Collected data entries
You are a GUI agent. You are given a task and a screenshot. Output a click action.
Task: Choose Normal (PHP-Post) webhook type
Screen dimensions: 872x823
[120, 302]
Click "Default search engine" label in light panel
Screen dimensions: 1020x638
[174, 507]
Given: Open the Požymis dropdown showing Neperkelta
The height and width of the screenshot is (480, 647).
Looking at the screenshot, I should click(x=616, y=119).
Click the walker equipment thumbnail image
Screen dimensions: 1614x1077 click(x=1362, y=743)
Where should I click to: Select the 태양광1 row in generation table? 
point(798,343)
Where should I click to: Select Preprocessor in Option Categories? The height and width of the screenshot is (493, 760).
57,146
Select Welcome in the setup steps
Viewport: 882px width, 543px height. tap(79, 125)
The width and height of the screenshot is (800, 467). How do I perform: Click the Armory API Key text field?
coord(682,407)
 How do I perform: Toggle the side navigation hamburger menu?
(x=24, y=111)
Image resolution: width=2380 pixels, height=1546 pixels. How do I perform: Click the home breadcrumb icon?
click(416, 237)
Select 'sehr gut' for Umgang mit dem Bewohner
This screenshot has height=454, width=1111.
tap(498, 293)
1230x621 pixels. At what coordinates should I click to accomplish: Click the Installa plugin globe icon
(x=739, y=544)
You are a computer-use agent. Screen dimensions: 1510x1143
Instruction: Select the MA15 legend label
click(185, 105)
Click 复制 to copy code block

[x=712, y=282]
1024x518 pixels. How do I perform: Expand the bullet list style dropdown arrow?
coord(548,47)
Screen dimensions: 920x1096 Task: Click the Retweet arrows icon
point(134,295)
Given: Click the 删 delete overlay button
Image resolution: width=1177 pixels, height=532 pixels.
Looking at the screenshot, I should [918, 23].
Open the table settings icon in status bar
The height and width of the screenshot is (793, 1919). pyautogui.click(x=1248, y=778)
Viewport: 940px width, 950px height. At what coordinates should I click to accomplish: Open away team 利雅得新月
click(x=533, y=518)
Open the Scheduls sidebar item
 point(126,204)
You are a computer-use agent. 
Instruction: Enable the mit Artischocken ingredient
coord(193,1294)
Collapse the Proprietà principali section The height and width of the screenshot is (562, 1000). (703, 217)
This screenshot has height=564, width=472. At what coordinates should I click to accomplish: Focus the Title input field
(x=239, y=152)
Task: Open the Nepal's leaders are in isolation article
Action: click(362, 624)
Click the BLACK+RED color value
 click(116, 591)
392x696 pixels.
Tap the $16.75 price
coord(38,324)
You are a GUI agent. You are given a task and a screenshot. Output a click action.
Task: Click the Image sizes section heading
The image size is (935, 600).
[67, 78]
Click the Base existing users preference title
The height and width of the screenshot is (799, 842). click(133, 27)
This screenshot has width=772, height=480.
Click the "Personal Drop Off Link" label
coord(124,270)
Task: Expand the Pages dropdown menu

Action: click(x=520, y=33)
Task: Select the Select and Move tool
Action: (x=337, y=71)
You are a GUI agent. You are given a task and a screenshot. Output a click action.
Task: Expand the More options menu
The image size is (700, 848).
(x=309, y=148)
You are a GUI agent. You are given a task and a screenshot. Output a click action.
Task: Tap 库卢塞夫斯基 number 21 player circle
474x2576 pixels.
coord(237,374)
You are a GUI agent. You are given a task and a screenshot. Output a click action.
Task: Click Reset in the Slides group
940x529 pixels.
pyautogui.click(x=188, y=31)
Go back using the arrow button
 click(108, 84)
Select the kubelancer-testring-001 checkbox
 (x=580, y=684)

PROBLEM DESCRIPTION:
All records above must be returned exactly as they appear.

WRITTEN SOLUTION:
You are a GUI agent. You are given a task and a screenshot. Output a click action.
Task: Choose Normal (PHP-Post) webhook type
Screen dimensions: 872x823
[120, 302]
Click "Default search engine" label in light panel
Screen dimensions: 1020x638
[174, 507]
Given: Open the Požymis dropdown showing Neperkelta
The height and width of the screenshot is (480, 647).
Looking at the screenshot, I should click(x=616, y=119).
Click the walker equipment thumbnail image
Screen dimensions: 1614x1077 click(x=1362, y=743)
Where should I click to: Select the 태양광1 row in generation table? 
point(798,343)
Where should I click to: Select Preprocessor in Option Categories? The height and width of the screenshot is (493, 760).
57,146
Select Welcome in the setup steps
Viewport: 882px width, 543px height. tap(79, 125)
The width and height of the screenshot is (800, 467). How do I perform: Click the Armory API Key text field?
coord(682,407)
 How do I perform: Toggle the side navigation hamburger menu?
(x=24, y=111)
Image resolution: width=2380 pixels, height=1546 pixels. How do I perform: Click the home breadcrumb icon?
click(416, 237)
Select 'sehr gut' for Umgang mit dem Bewohner
This screenshot has height=454, width=1111.
tap(498, 293)
1230x621 pixels. At what coordinates should I click to accomplish: Click the Installa plugin globe icon
(x=739, y=544)
You are a computer-use agent. Screen dimensions: 1510x1143
Instruction: Select the MA15 legend label
click(185, 105)
Click 复制 to copy code block

[x=712, y=282]
1024x518 pixels. How do I perform: Expand the bullet list style dropdown arrow?
coord(548,47)
Screen dimensions: 920x1096 Task: Click the Retweet arrows icon
point(134,295)
Given: Click the 删 delete overlay button
Image resolution: width=1177 pixels, height=532 pixels.
Looking at the screenshot, I should [918, 23].
Open the table settings icon in status bar
The height and width of the screenshot is (793, 1919). pyautogui.click(x=1248, y=778)
Viewport: 940px width, 950px height. At what coordinates should I click to accomplish: Open away team 利雅得新月
click(x=533, y=518)
Open the Scheduls sidebar item
 point(126,204)
You are a computer-use agent. 
Instruction: Enable the mit Artischocken ingredient
coord(193,1294)
Collapse the Proprietà principali section The height and width of the screenshot is (562, 1000). (703, 217)
This screenshot has height=564, width=472. At what coordinates should I click to accomplish: Focus the Title input field
(x=239, y=152)
Task: Open the Nepal's leaders are in isolation article
Action: click(362, 624)
Click the BLACK+RED color value
 click(116, 591)
392x696 pixels.
Tap the $16.75 price
coord(38,324)
You are a GUI agent. You are given a task and a screenshot. Output a click action.
Task: Click the Image sizes section heading
The image size is (935, 600).
[67, 78]
Click the Base existing users preference title
The height and width of the screenshot is (799, 842). click(133, 27)
This screenshot has width=772, height=480.
Click the "Personal Drop Off Link" label
coord(124,270)
Task: Expand the Pages dropdown menu

Action: click(x=520, y=33)
Task: Select the Select and Move tool
Action: (x=337, y=71)
You are a GUI agent. You are given a task and a screenshot. Output a click action.
Task: Expand the More options menu
The image size is (700, 848).
(x=309, y=148)
You are a GUI agent. You are given a task and a screenshot. Output a click action.
Task: Tap 库卢塞夫斯基 number 21 player circle
474x2576 pixels.
coord(237,374)
You are a GUI agent. You are given a task and a screenshot. Output a click action.
Task: Click Reset in the Slides group
940x529 pixels.
pyautogui.click(x=188, y=31)
Go back using the arrow button
 click(108, 84)
Select the kubelancer-testring-001 checkbox
 (x=580, y=684)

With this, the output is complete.